5. Como contrabalançar o grande peso das empresas? Se os trabalhadores perceberem que negociar é desvantajoso, eles devem exigir que seus sindicatos não negociem, abrigando-se nos direitos legislados. Mas, é bom lembrar que, com a lei atual, numa hora de crise, a maioria das empresas simplesmente despedem, sem negociar absolutamente nada. E quanto mais rígida (e onerosa) é a lei, mais rapidamente elas despedem. Hoje 7% dos brasileiros estão desempregados e 60% na informaldiade.
6. Não pode haver um trabalhador desesperado que aceita, por exemplo, uma jornada de trabalho de 12 horas por dia? O risco existe. Na verdade, isso também ocorre no mercado informal dos dias atuais. Mas, no sistema proposto, onde a negociação desse assunto só pode ser coletiva, é pouco provável que um sindicato ou uma central sindical venha a concordar que seus filiados aceitem condições de trabalho subumanas.
7. E quando os sindicatos são fracos, quem vai negociar pelos trabalhadores? Os sindicatos brasileiros melhoraram muito a sua capacidade de negociar. Mas, quando os trabalhadores não confiam no sindicato, é melhor não negociar nada, e ficar com os direitos legislados. Para eles, não haverá perdas em relação ao sistema atual.
8. Por que não deixar a situação como está? Porque os direitos legislados estão protegendo apenas 40% dos brasileiros ocupados: 60% estão na informalidade. O mercado informal é injusto e desumano para os trabalhadores e perverso para as finanças públicas, porque o Estado nada recolhe para a seguridade social. Além disso, muitos empregados e empregadores têm um enorme interesse em negociar o que a lei atual não permite. É urgente modernizar a lei.
9. Não é complicado conviver com dois sistemas? Na verdade, trata-se de um novo sistema que mantém direitos básicos e abre opção para as partes negociar o que desejam, como se faz nos países que evoluíram na área trabalhista, sem problemas. É a "flexiseguridade" – um sistema que introduz a flexibilidade, preservando a seguridade.
10. Qual a vantagem concreta do sistema proposto? Ele garante o respeito a um mínimo de direitos inegociáveis (verbas de terceiros e convenções fundamentais) e abre o espaço para as partes encontrarem proteções realistas. Com isso, amplia-se o mercado formal, melhora a competitividade das empresas e reduzem-se as ações trabalhistas.

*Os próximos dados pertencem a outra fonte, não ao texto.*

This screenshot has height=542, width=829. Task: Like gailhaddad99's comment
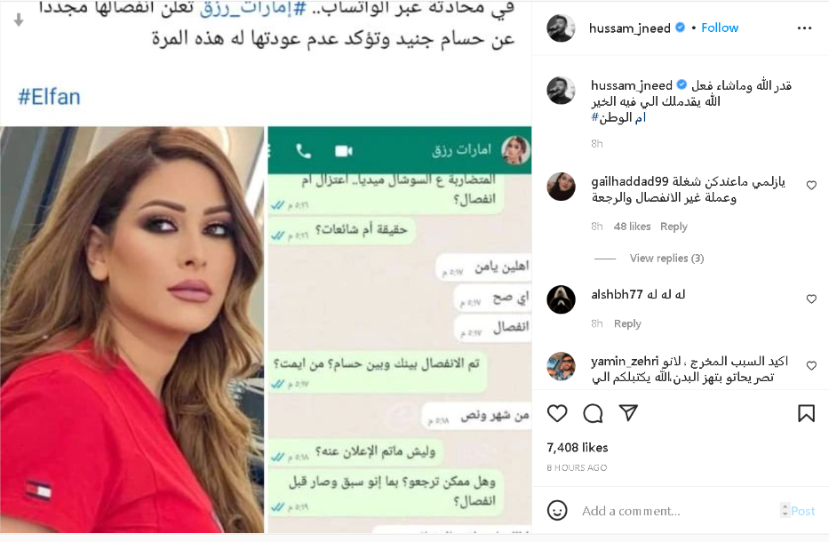tap(811, 185)
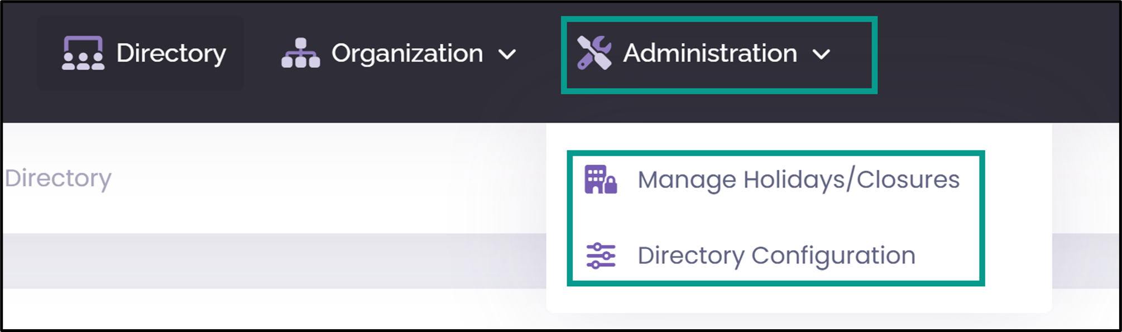Image resolution: width=1122 pixels, height=332 pixels.
Task: Click the Directory people icon in navbar
Action: [x=83, y=53]
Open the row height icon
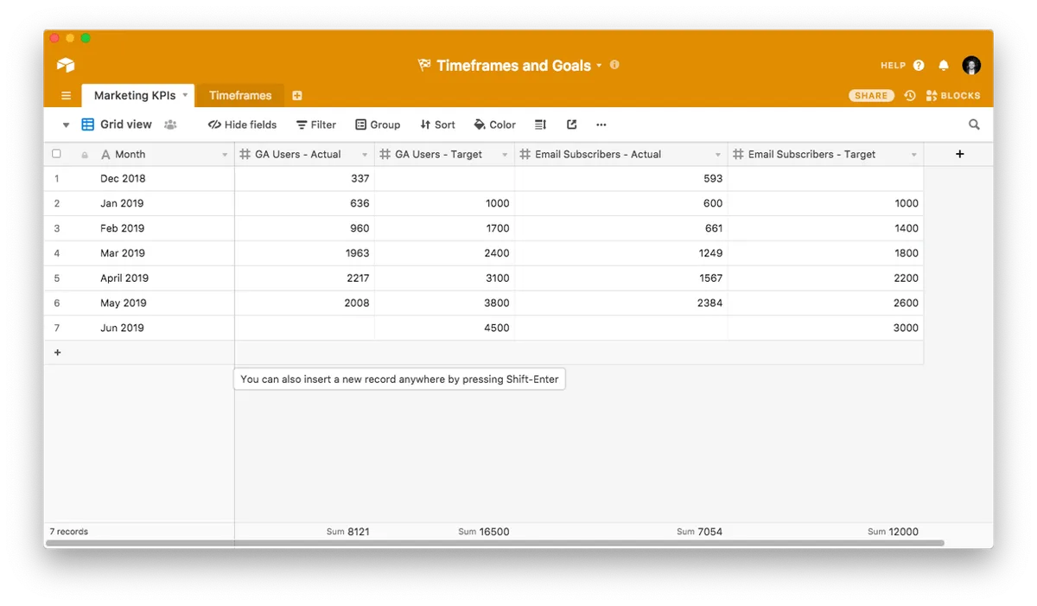 [540, 124]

11. É certo que isso aumenta o emprego formal? Não. Nada é certo quando se depende da vontade dos empregados, empregadores e sindicatos, e da evolução da própria economia. É provável que uma parte da força de trabalho (devido à natureza das atividades e profissões) continue na informalidade mas, para ela, é possível viabilizar "proteções portáteis", atreladas aos indivíduos e não aos vínculos empregatícios.
12. Quais as mudanças que precisam ser feitas para garantir um bom funcionamento do sistema proposto? Além de modificar o artigo 7º da Constituição Federal, abrindo a opção pela negociação, essa reforma requer mudanças na organização sindical (art. 8º), na representação dos trabalhadores nos locais de trabalho (art. 9º) e na competência da Justiça do Trabalho (art. 114). Além disso, serão necessárias leis ordinárias para disciplinar a negociação, a vida sindical e resolução de conflitos. No campo trabalhista, nada funciona isoladamente. Tudo está muito entrelaçado.